The distant metastasis of tumors, including CRC, is thought to comprise a multistep process of three phases: (1) Invasion phase: in situ tumor cells increase their invasiveness through epithelial–mesenchymal transition (EMT) processes, penetrating the surrounding tissues and migrating to the blood vessels or lymphatic vessels, creating circulating tumor cells (CTCs); (2) circulation phase: platelets adhere directly to the surface of CTCs, creating micro-thrombi structures that reduce the recognition and clearance of the immune system; (3) settlement phase: CTCs settle in distant organs, forming a pre-metastatic niche, a microenvironment characterized by immune suppression, enabled by the secretion of cytokines or exosomes from the primary tumor site [21]. The classical metastasis model suggests that distant metastasis may take place with the development of time and/or tumor size increase [22], which is in accord with the insights from this study that primary tumors in the colon or rectum kept growing, becoming more invasive, accumulating damaging mutations and eventually gaining the capacity for distant metastasis, leading to mCRC. Some have postulated that, similar to breast cancer, mCRC belongs to an early dissemination model [23], which we refer to as the “genius tumor”, as these tumors possess metastasis-related mutant alleles at an early stage. However, due to the lack of multi-omics molecular characterization of CRC in this study, it was impossible to distinguish between patients belonging to the growth-accumulation model and those to the early dissemination model. We also observed that the larger the tumor size of bone or brain metastatic patients, the poorer the prognosis, though the P value was over 0.05. This might be due to the fact that these patients have a poor prognosis themselves, for example, the prognosis of brain metastatic patients is a median survival time of 3–6 months upon diagnosis and no effective therapy [24].
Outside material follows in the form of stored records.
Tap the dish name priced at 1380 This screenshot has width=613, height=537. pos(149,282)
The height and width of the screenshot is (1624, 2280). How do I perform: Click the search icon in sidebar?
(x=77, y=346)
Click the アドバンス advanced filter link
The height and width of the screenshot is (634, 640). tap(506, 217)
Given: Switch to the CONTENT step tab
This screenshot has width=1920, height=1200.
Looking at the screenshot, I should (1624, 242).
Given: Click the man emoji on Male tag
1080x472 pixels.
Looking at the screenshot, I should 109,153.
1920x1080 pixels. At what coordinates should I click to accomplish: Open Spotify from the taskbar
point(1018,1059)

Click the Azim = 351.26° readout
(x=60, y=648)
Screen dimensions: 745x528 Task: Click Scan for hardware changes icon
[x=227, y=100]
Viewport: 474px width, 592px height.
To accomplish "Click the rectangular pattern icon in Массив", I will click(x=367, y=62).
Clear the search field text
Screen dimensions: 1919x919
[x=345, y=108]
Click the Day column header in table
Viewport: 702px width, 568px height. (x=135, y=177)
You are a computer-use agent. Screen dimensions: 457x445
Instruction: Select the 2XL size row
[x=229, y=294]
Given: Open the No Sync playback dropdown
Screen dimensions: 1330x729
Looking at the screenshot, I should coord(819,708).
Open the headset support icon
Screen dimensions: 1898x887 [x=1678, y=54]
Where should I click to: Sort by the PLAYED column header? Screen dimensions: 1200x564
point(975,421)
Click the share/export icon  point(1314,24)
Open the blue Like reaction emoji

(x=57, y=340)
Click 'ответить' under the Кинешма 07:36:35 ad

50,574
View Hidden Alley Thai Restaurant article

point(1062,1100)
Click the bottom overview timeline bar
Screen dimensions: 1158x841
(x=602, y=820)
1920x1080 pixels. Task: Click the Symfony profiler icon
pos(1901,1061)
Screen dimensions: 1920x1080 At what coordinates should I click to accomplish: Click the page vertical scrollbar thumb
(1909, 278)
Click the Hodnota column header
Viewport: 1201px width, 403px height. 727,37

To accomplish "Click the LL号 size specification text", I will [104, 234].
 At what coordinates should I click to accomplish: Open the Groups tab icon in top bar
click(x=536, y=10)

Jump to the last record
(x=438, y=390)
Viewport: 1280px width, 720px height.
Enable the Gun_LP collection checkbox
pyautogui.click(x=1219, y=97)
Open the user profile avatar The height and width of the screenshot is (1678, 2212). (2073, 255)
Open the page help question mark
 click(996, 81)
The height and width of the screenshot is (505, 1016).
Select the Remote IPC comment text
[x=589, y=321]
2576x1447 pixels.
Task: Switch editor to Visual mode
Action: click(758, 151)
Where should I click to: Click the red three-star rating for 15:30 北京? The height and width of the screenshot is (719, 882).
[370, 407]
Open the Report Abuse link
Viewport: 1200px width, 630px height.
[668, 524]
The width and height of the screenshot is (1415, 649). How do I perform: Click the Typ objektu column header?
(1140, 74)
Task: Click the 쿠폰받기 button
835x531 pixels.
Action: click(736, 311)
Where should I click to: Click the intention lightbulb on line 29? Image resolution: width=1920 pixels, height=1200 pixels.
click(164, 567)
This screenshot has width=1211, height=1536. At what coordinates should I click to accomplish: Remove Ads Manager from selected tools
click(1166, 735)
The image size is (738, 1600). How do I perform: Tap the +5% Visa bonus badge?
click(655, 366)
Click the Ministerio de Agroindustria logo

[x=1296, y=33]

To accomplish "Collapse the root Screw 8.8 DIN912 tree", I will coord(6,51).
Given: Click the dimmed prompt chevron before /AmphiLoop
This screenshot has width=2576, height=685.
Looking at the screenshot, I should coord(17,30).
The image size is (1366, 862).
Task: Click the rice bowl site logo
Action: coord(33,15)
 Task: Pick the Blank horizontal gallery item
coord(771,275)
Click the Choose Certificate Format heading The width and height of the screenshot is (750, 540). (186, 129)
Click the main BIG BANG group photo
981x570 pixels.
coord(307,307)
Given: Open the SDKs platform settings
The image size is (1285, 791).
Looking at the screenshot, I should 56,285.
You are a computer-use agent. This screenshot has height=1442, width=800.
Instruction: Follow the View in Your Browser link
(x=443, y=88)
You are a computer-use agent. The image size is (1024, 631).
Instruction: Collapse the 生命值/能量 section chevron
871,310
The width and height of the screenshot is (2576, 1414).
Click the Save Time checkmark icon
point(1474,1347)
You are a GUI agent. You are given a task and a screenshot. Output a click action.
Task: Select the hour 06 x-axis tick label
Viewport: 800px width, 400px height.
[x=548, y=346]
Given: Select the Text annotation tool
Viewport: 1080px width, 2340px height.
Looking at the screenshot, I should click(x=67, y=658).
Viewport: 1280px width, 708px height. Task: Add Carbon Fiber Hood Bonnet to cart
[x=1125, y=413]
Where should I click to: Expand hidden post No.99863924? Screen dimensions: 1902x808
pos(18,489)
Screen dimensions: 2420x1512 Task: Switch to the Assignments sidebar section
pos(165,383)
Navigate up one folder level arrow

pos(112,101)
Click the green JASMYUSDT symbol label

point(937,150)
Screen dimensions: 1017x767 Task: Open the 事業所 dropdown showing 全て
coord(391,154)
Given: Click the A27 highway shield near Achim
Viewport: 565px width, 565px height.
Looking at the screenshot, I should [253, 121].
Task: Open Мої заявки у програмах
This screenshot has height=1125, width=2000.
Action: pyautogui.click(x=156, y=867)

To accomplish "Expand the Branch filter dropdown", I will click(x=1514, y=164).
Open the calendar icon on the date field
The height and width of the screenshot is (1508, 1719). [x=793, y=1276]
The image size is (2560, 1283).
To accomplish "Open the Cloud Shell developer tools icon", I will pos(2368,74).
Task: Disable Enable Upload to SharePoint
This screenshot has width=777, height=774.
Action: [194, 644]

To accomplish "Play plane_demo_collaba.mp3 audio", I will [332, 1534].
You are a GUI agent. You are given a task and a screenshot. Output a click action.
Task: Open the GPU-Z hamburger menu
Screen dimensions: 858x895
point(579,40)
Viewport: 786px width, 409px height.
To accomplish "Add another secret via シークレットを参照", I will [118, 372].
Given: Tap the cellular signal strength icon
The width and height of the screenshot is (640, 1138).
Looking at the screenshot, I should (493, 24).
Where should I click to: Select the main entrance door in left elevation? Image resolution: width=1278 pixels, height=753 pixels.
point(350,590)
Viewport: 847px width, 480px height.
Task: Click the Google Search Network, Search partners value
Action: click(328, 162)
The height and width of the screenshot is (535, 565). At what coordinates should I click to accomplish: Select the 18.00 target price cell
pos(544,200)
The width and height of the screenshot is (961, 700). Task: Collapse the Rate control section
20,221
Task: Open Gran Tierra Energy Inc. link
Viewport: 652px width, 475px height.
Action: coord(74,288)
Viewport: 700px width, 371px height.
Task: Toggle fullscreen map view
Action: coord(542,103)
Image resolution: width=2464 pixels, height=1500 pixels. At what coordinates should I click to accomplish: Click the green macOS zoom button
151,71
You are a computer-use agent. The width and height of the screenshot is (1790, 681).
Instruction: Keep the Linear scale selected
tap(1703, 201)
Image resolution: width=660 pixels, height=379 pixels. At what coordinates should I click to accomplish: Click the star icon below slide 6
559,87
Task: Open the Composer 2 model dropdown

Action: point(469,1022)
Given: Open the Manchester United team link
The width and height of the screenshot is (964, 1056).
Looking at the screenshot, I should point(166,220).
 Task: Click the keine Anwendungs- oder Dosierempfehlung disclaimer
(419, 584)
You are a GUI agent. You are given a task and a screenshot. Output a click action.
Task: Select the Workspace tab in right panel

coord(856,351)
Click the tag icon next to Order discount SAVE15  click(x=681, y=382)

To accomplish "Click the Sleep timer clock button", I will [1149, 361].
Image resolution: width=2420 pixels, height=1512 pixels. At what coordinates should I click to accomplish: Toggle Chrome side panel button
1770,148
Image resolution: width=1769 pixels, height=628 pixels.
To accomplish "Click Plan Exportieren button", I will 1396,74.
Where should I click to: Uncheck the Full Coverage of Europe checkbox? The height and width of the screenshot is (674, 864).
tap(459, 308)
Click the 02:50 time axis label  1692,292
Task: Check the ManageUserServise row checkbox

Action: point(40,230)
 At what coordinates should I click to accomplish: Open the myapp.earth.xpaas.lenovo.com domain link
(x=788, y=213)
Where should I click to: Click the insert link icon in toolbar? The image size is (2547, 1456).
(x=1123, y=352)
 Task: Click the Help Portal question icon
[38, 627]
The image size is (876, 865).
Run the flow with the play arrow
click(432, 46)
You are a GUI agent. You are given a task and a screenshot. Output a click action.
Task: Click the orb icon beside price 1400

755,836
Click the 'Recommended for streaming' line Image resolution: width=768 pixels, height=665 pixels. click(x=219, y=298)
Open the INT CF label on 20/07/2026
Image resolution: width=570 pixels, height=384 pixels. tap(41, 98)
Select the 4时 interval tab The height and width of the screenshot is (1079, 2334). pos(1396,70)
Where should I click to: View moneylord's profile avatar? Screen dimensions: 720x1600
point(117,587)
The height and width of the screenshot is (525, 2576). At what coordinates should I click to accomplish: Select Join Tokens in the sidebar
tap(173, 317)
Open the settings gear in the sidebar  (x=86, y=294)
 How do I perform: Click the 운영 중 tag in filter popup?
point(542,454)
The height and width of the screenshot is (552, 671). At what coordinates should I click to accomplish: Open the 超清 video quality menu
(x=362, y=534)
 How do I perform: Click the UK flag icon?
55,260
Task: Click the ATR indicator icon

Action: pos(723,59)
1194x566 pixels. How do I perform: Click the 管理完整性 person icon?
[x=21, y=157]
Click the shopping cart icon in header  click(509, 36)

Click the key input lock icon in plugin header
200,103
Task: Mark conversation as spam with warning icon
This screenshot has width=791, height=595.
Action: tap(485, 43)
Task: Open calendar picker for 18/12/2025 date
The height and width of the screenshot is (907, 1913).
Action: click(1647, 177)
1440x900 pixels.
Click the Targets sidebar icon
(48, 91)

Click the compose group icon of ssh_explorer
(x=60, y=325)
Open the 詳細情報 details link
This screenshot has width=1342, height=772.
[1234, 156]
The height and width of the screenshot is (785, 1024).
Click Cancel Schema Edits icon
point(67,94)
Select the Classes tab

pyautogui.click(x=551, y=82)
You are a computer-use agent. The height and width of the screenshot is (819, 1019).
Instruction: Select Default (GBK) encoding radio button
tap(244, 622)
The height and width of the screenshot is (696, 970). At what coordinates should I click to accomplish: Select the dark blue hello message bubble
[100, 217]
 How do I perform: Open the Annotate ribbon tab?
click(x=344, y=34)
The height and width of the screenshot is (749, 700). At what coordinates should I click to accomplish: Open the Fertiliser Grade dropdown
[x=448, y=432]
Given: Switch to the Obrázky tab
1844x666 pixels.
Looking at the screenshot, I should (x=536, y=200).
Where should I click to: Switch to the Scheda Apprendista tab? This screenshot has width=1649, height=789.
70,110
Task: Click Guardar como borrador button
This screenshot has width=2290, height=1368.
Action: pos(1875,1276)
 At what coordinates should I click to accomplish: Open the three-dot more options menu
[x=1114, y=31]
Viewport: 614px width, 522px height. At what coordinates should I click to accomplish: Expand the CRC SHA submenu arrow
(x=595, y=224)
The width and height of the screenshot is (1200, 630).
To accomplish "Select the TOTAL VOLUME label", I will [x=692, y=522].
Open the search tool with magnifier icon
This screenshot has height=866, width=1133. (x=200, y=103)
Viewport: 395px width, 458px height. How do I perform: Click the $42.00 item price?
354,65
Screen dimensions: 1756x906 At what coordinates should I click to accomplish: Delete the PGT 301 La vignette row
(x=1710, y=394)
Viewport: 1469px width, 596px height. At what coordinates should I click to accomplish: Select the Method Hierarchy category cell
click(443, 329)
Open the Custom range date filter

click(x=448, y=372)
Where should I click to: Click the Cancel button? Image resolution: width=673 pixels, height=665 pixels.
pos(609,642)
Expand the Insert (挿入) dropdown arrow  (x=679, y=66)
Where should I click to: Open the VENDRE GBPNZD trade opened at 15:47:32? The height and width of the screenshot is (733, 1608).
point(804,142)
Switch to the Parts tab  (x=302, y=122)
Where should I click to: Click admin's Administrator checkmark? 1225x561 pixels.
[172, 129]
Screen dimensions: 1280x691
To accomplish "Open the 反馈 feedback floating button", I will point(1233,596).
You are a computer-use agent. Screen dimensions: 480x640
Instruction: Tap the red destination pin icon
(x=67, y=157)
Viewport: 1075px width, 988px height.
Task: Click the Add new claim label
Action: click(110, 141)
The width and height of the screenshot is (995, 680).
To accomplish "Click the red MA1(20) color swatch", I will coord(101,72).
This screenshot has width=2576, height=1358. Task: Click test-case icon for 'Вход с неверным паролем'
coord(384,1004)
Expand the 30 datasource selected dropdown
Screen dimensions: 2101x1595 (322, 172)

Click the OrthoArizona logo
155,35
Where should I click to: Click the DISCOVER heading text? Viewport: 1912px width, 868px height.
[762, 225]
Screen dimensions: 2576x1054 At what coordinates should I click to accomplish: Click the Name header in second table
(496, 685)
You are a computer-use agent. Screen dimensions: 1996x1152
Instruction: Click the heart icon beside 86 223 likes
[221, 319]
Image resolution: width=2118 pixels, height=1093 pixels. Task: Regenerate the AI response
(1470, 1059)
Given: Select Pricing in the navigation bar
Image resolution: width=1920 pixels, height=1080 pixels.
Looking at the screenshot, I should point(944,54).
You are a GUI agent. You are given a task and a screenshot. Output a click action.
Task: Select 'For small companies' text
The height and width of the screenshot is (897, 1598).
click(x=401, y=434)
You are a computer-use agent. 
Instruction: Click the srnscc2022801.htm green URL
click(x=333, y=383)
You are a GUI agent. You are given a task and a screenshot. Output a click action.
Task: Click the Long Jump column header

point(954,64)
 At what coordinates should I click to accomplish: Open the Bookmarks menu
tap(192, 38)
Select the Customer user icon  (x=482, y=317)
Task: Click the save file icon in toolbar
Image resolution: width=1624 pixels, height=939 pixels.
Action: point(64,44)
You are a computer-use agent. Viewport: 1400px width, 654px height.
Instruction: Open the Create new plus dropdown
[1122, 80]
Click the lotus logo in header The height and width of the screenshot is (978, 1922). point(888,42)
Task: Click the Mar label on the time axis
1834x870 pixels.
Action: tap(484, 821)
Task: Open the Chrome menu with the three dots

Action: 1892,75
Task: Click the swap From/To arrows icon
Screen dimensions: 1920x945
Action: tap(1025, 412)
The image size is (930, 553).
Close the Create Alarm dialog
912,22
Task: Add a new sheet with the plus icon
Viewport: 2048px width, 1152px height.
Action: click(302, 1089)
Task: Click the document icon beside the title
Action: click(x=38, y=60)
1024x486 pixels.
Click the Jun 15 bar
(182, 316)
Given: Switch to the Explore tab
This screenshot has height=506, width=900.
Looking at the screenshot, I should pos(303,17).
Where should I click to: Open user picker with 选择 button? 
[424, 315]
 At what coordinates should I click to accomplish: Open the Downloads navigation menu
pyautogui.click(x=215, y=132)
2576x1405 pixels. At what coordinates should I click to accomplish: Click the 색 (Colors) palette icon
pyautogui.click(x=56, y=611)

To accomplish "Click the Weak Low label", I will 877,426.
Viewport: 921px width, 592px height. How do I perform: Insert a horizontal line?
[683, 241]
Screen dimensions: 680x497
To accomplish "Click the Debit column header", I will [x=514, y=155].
The relationship between tumor size and prognosis of CRC patients has long been of great concern to clinicians. This study, based on a large-scale clinical data analysis, found that tumor size is an independent prognostic factor for mCRC patients. Nevertheless, certain limitations of the study could not be overlooked. Despite the large size of SEER database, our stratification by tumor size and metastatic site resulted in relatively small subgroups, reducing statistical power to detect small differences. This may help explain why we failed to detect significant associations between tumor size and metastatic site in the subgroups of bone and brain metastatic patients. In addition, information on missing molecular characteristics such as BRAF mutation status, microsatellite status, adjuvant therapy, or pathology techniques was not included in the SEER database. Furthermore, although this study was conducted in large populations, the proportion of Asian patients was still too small, thus necessitating further multicentral research to validate the results of this study.

Conclusion

Our findings suggested that patients with mCRC who had lung or liver metastases have a poorer prognosis when their primary tumors are larger. We developed an accurate prognostic risk assessment model for such patients, allowing them to estimate their overall score via a nomogram and calculate their chances of survival. This plays a significant role in providing clinical guidance. Further prospective research is necessary to determine the role of tumor size in clinical staging models for management selection.